Work to complete:
Locate every item below that contains the word "Анкета", treating uppercase and lowercase as distinct, and copy each such item in full.

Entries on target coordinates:
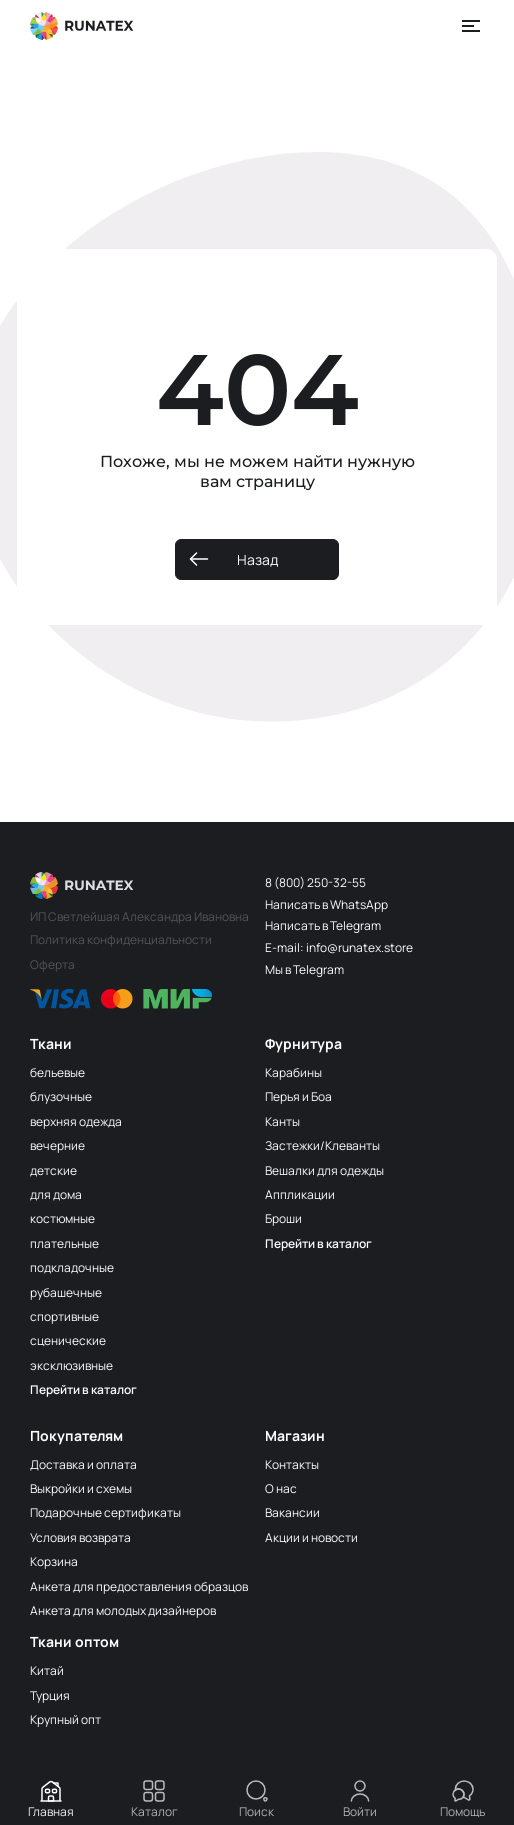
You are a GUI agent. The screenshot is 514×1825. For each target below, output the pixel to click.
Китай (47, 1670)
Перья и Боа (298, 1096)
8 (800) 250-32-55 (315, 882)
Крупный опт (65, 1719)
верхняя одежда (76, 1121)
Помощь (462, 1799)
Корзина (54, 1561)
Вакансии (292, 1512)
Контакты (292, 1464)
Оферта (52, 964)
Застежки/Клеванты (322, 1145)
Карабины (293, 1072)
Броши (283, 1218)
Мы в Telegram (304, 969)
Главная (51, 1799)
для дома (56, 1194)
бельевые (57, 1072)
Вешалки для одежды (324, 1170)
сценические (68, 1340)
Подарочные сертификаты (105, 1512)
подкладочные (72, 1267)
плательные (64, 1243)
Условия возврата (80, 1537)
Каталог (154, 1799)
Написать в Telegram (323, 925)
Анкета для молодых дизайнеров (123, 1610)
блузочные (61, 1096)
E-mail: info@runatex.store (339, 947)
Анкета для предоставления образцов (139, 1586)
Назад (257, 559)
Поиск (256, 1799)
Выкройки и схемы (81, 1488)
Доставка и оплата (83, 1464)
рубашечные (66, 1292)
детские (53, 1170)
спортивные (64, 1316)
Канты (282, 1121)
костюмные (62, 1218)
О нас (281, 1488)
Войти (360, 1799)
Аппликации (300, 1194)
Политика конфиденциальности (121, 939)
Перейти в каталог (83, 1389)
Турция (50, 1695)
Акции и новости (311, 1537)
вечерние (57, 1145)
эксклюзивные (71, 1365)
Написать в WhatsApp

Final result:
Анкета для молодых дизайнеров (123, 1610)
Анкета для предоставления образцов (139, 1586)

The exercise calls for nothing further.